AVAILABLE DATA START

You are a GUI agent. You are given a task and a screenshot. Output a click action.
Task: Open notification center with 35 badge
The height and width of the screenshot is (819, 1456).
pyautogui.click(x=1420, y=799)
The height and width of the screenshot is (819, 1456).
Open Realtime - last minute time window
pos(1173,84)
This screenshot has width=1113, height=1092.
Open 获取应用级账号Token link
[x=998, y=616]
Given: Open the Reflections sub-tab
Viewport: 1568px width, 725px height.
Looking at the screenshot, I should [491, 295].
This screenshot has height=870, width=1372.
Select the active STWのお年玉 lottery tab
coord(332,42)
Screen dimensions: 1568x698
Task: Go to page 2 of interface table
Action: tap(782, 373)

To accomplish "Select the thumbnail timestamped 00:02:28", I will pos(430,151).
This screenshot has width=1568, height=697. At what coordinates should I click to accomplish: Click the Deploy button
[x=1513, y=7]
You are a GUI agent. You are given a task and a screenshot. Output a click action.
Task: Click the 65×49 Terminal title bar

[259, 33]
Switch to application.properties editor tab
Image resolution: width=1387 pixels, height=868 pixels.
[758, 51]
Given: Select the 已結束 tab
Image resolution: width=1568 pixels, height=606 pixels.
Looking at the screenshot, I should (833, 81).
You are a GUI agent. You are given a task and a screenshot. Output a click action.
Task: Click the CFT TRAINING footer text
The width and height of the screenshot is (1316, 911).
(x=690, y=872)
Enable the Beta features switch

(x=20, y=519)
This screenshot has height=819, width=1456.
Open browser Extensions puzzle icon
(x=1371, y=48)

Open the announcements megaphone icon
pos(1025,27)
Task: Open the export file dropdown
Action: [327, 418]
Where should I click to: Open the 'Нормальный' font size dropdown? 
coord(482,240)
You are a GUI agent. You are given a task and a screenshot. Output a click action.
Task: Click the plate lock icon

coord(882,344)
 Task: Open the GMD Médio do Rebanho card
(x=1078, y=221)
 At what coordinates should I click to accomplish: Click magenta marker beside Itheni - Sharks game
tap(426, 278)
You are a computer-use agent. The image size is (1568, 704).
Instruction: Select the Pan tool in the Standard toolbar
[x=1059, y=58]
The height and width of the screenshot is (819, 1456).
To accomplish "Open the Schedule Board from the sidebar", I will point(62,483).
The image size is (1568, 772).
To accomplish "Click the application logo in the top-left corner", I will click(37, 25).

AVAILABLE DATA END

**WHAT THIS TASK INVOLVES**
Copy out the lines above, from the one holding "Instruction: Select the" through the final line, with no other lines.

**YOUR RESPONSE**
Instruction: Select the Pan tool in the Standard toolbar
[x=1059, y=58]
The height and width of the screenshot is (819, 1456).
To accomplish "Open the Schedule Board from the sidebar", I will point(62,483).
The image size is (1568, 772).
To accomplish "Click the application logo in the top-left corner", I will click(37, 25).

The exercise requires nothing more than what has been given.